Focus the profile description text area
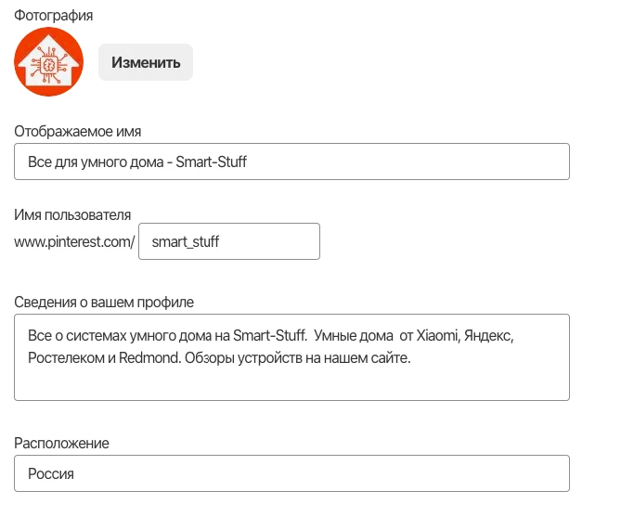 [x=291, y=357]
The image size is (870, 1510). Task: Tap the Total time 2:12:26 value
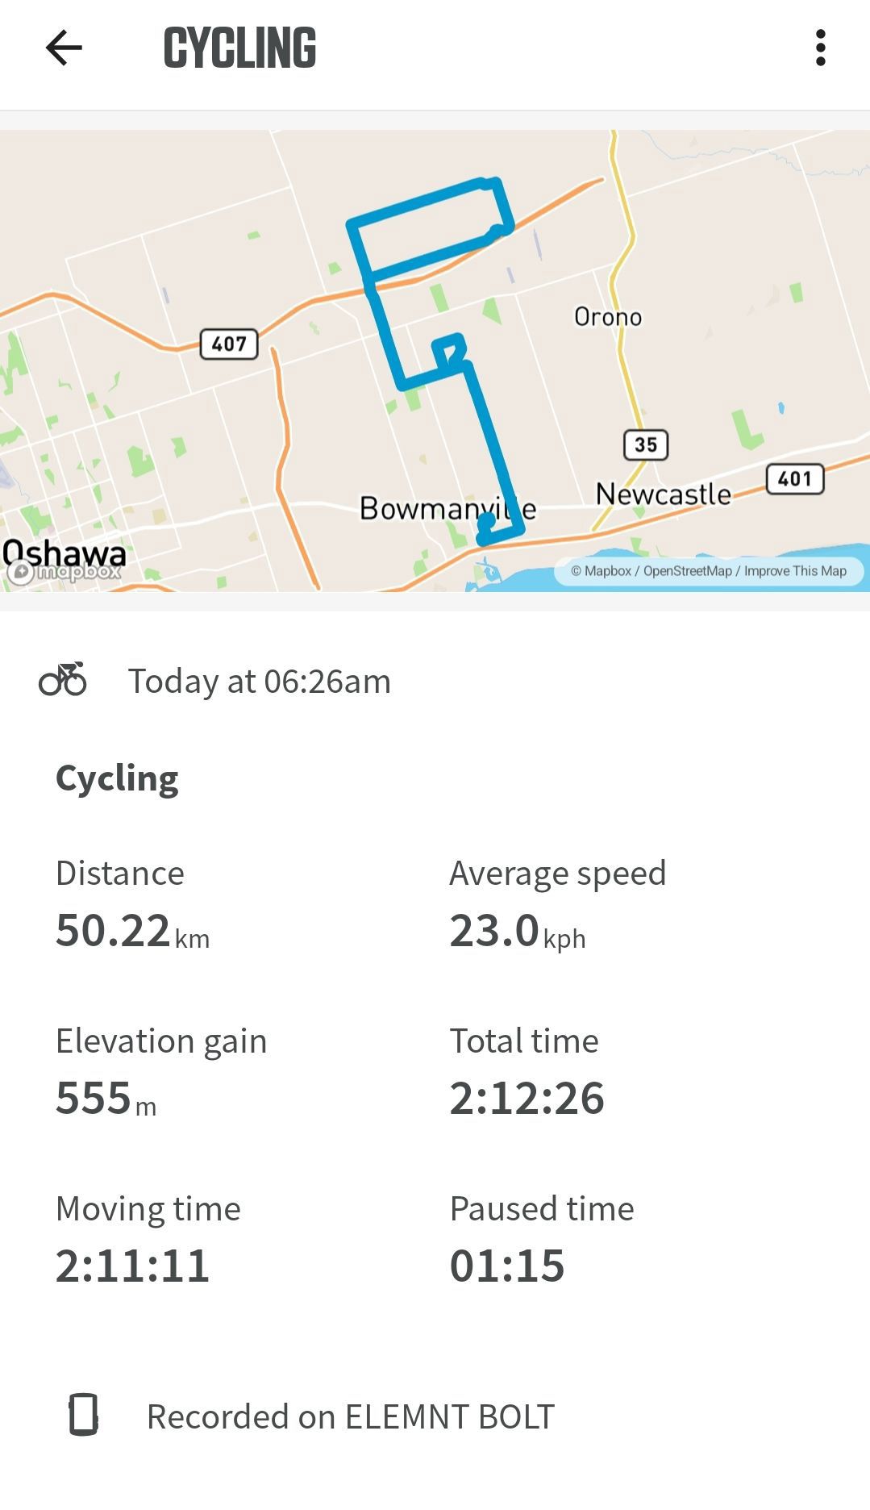coord(527,1098)
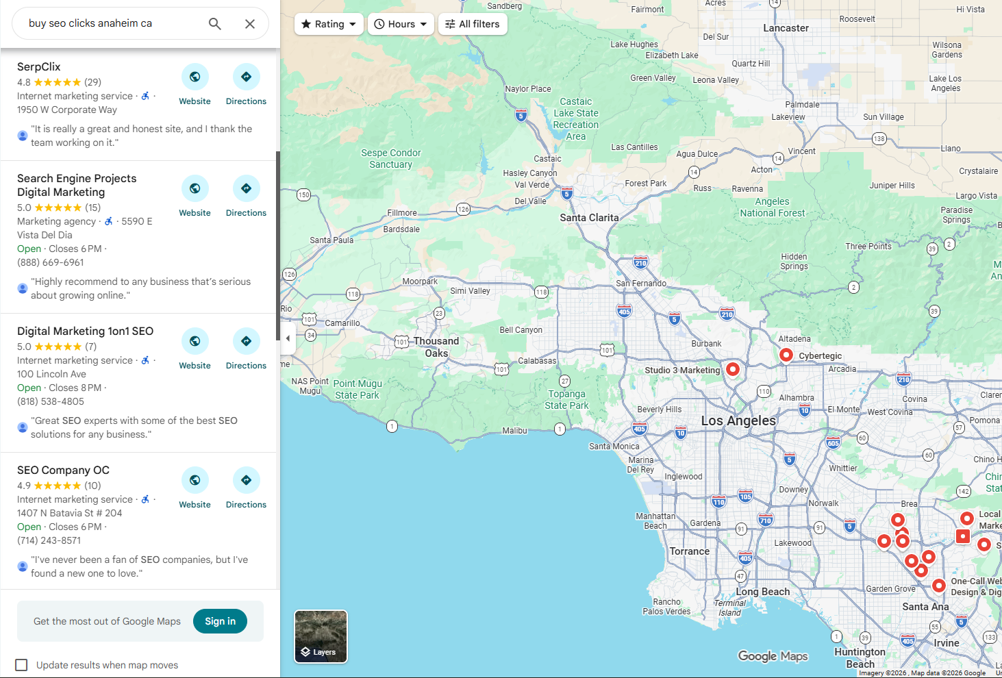The width and height of the screenshot is (1002, 678).
Task: Click the wheelchair accessibility icon for SerpClix
Action: (145, 96)
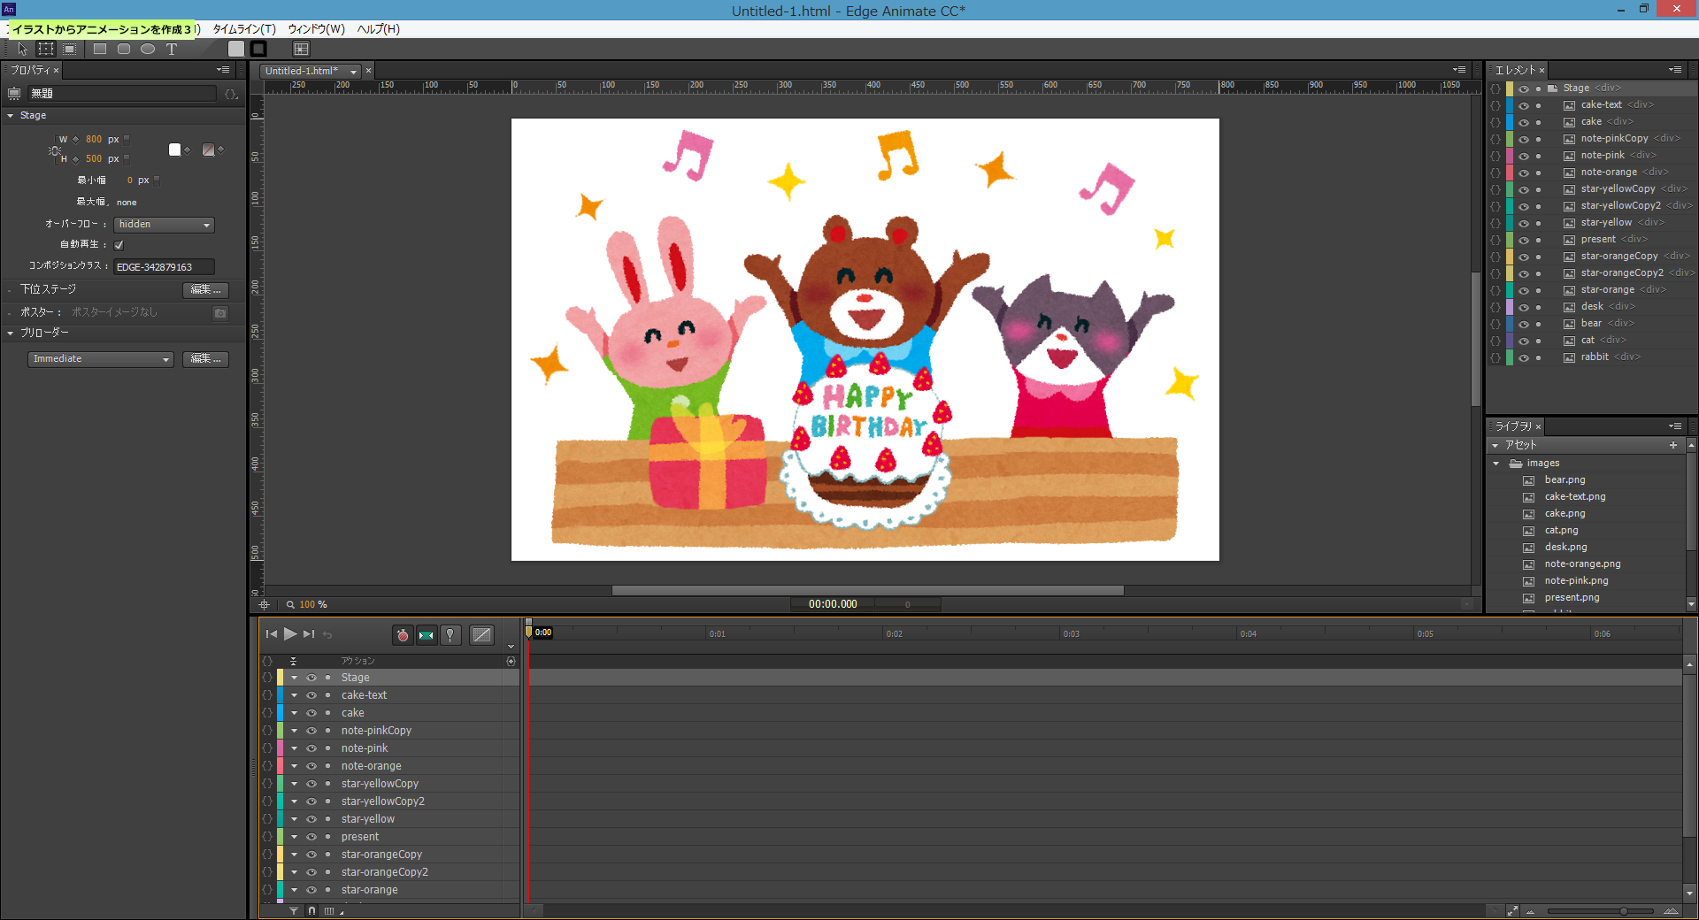Open the タイムライン(T) menu
The image size is (1699, 920).
coord(244,29)
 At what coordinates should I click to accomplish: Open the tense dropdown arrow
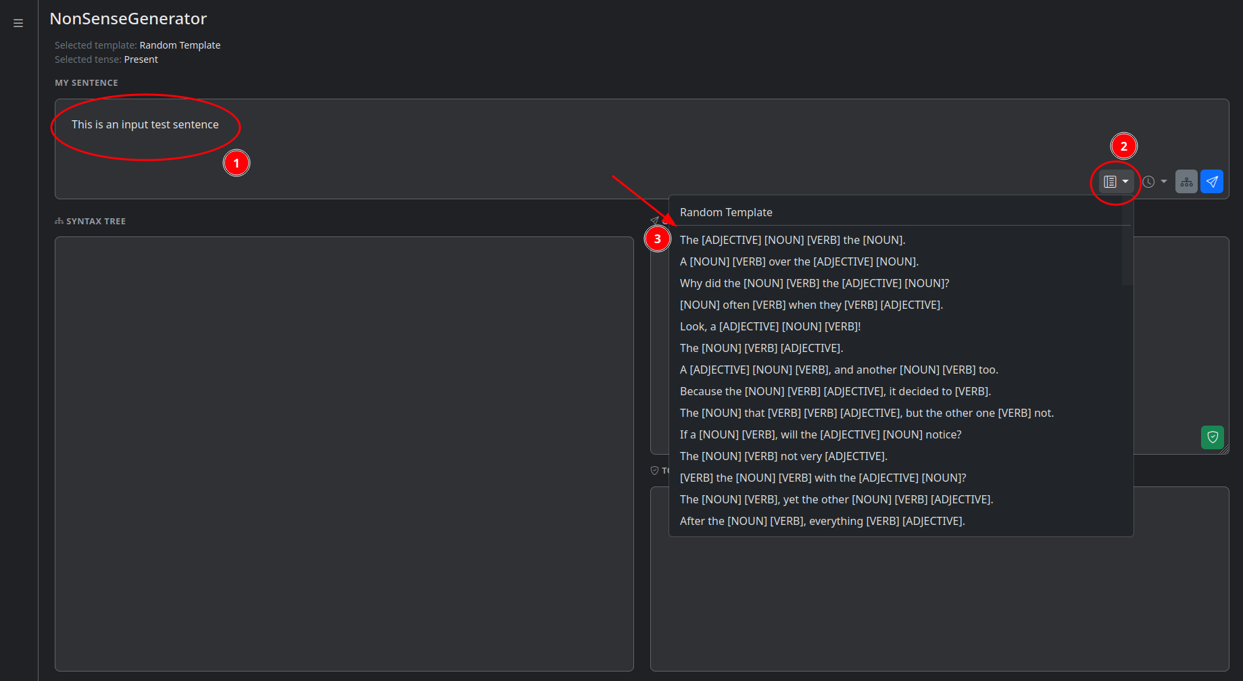tap(1164, 182)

--*--

**TASK OBJECTIVE**: Reproduce word for word the lines from the line with "The image size is (870, 1510)." to the end of the entries above, both included, but leave the pictures out.

**YOUR RESPONSE**:
The image size is (870, 1510). Task: Tap the Total time 2:12:26 value
coord(527,1098)
The width and height of the screenshot is (1002, 678).
Task: Click the wheelchair accessibility icon for SerpClix
Action: (145, 96)
Open the タイムライン(T) menu
The image size is (1699, 920).
coord(244,29)
 At what coordinates should I click to accomplish: Open the tense dropdown arrow
tap(1164, 182)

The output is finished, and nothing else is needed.